181,900 users have contributed to 42,191 threads and 254,624 posts.

In the past 24 hours, we have 3 new thread(s), 14 new post(s) and 55 new user(s).

  • Persichetti's teachings need a health warning

    Anyone here believe that orchestras play in equal temperament (ET)? I sincerely hope not. It's high time music theorists and teachers cleaned up their act and put ET back in its place. And it's way past time for ET's monopoly in electronic and computer-based production of music to be ended. Today there's no technical reason why digital music technology shouldn't catch up with the actual facts of orchestral music and allow orchestral composers to hear true Pythagorean intonation while writing.

    Aesthetically, ET is a one-trick pony: it renders the blues scale like no other intonation schema can, chiefly because it has notes extremely close to the 17th and 19th partials (the "blue" note and the minor third). But blues-oriented music, having made billions for the pop music industry over several decades, has done its dash.
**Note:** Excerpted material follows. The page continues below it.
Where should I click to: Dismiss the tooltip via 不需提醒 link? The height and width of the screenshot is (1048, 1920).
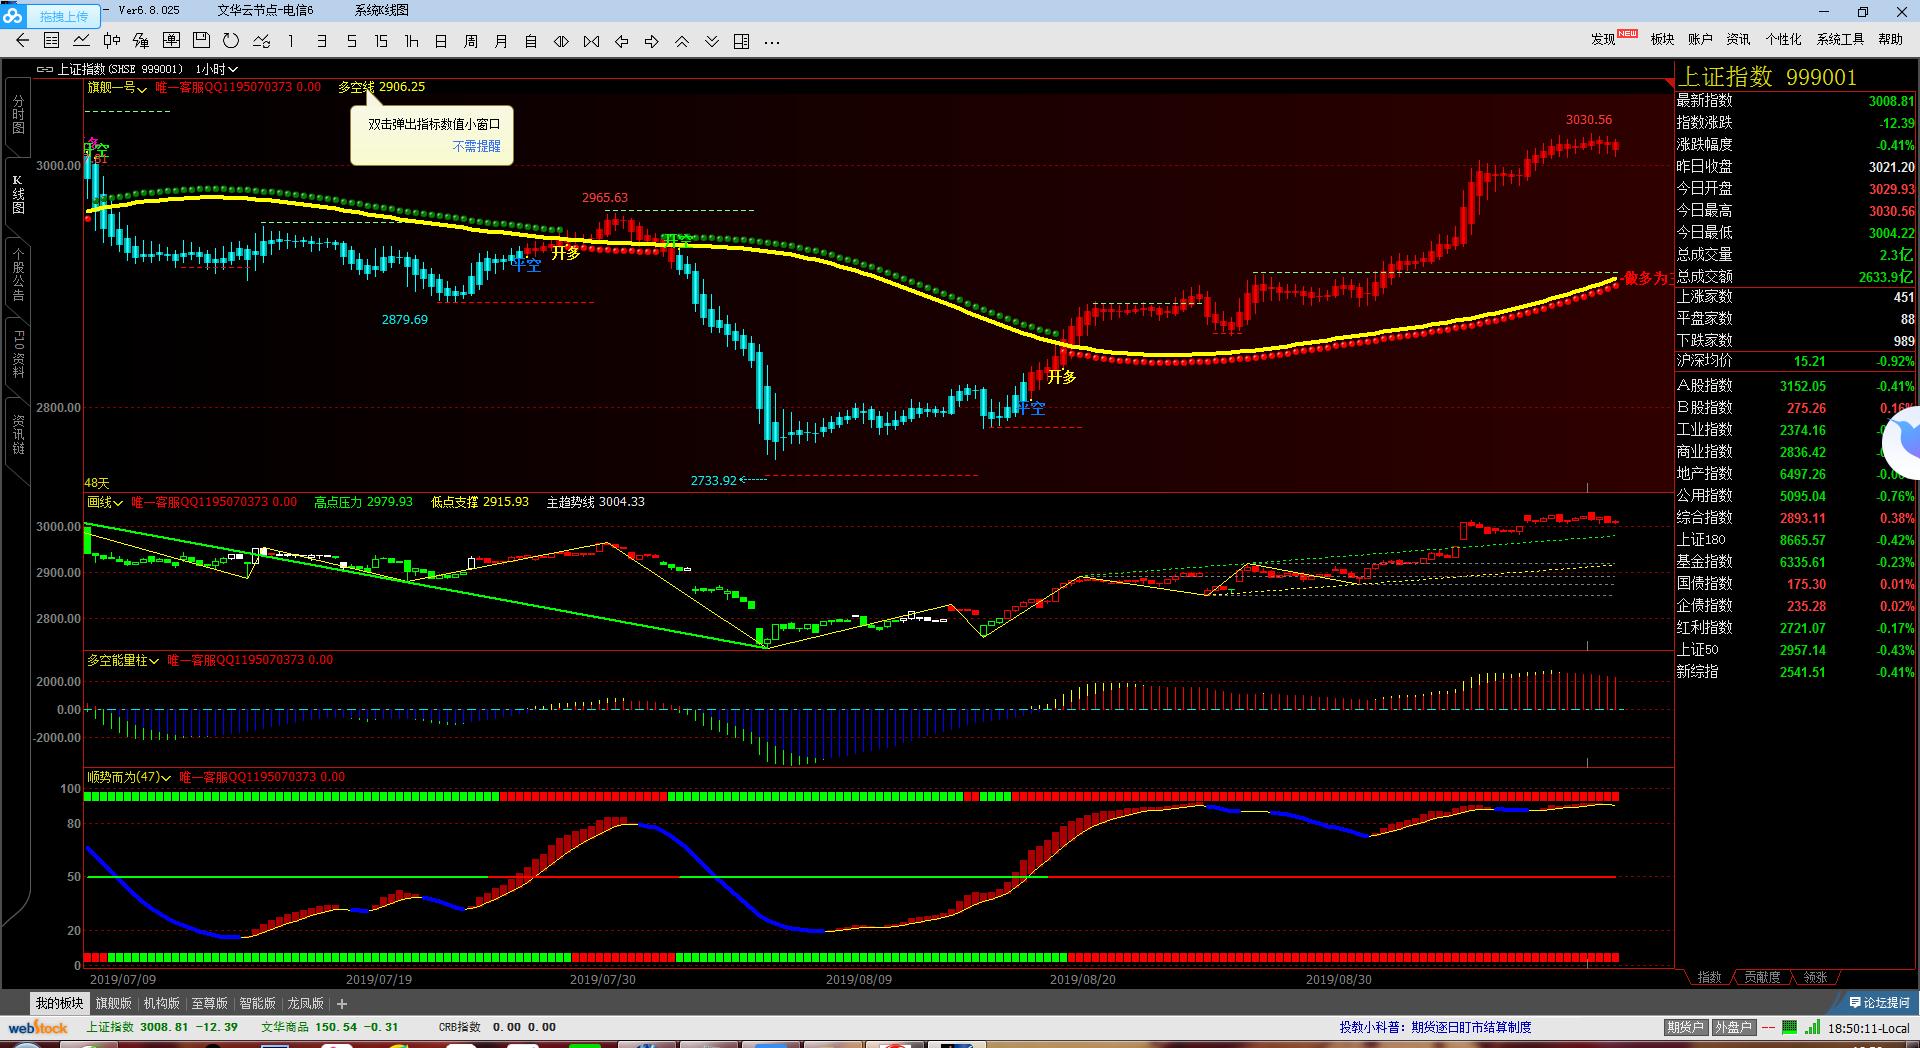(476, 146)
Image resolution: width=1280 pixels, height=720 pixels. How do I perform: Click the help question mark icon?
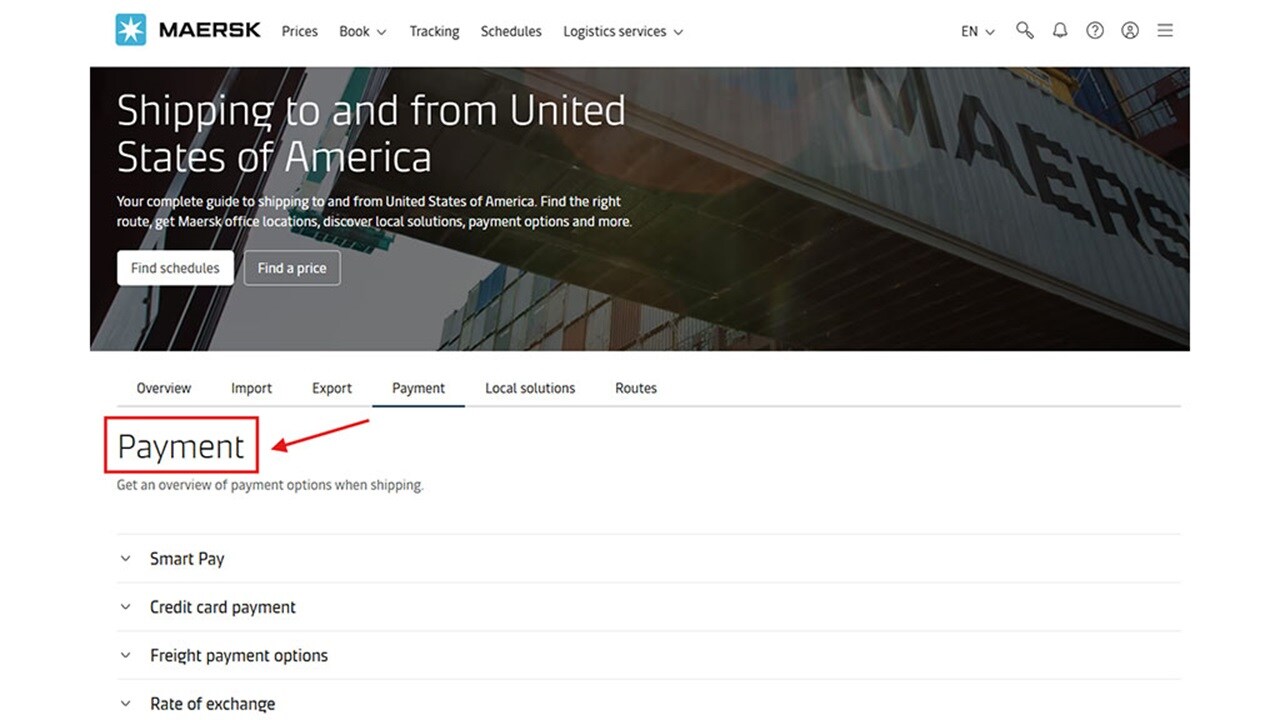[x=1095, y=30]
    Other than its noble and virtuous service to the blues, ET is a 'good-time gal' of loose morals who will go with anyone and pretend to be like them (e.g. Pythagoras or meantone or just intonation). Of course composers have benefitted from this latter characteristic of ET - it's a tremendously convenient "rapid-protyping" tool. Music theorists and teachers too have benefitted from ET's "loose morals", sitting at a piano and conjuring up endless examples to show how pretty much anything goes these days - Juilliard Professor Vincent Persichetti being a prime example. (And please don't get me started on Schoenberg!)
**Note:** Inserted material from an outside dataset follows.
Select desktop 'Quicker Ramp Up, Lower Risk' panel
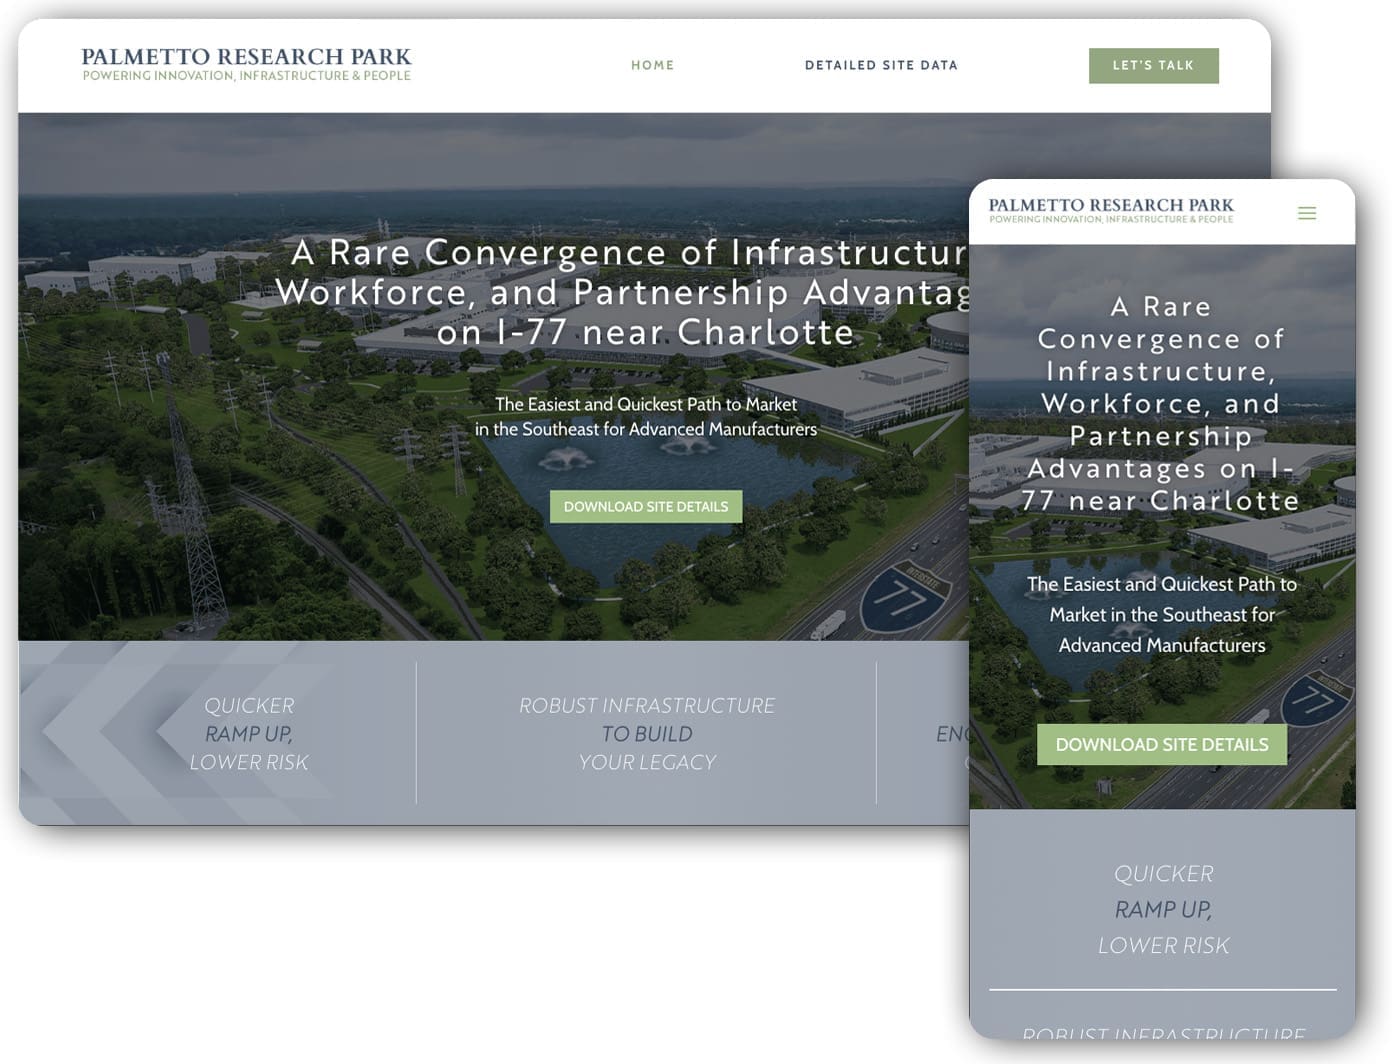 [x=249, y=734]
    Among the advocates of highly chromatic and atonal music composition, Paul Hindemith did at least acknowledge that the dreaded comma is a very real and necessary - if somewhat awkward and embarrassing - phenomenon in orchestral music, and which tends to be hidden in the least conspicuous places. Persichetti, by contrast, doesn't seem to worry at all about putting the comma in full view, even between two consecutive notes in the top line of a harmonic progression! (e.g. Persichetti, Twentieth Century Harmony, Ex. 3-19, p76.) It seems Schoenberg, Persichetti, and others like them were gripped by some militant kind of parochial blindness (or rather, deafness) in the cosy, conceited and convenient world of their beloved pianos. In music, to cheat the ear is to impoverish the soul. What spiritual poverty have these men inflicted on humanity?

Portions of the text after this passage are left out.